▶ **Task details**
In the material below, write out word for word the stretch from the line containing "Click sample text" through the line containing "click(x=1491, y=125)", including both of those lines.

Data items
--------

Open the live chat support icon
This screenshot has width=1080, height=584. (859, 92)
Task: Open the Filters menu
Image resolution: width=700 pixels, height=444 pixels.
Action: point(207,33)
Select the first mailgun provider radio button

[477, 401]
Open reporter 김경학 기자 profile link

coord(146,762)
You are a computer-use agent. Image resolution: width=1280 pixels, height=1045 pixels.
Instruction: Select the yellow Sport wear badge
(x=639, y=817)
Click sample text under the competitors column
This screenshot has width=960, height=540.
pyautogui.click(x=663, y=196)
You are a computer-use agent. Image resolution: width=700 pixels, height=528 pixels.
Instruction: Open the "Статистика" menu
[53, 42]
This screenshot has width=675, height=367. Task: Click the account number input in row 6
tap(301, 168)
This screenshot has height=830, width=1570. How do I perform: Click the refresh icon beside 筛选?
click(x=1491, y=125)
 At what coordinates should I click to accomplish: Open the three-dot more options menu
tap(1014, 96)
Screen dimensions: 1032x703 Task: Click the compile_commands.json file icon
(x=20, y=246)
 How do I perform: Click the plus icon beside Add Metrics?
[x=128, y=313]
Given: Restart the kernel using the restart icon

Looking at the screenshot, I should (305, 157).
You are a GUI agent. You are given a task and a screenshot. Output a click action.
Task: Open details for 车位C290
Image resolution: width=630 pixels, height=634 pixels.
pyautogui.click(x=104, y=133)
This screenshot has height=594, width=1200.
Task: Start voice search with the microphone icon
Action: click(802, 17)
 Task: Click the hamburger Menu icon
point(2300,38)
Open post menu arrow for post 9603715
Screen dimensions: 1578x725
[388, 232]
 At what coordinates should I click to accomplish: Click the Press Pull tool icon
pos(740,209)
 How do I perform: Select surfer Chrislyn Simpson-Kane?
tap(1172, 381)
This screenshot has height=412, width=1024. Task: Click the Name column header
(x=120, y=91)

--------

▶ **Result of the exercise**
Click sample text under the competitors column
This screenshot has width=960, height=540.
pyautogui.click(x=663, y=196)
You are a computer-use agent. Image resolution: width=700 pixels, height=528 pixels.
Instruction: Open the "Статистика" menu
[53, 42]
This screenshot has width=675, height=367. Task: Click the account number input in row 6
tap(301, 168)
This screenshot has height=830, width=1570. How do I perform: Click the refresh icon beside 筛选?
click(x=1491, y=125)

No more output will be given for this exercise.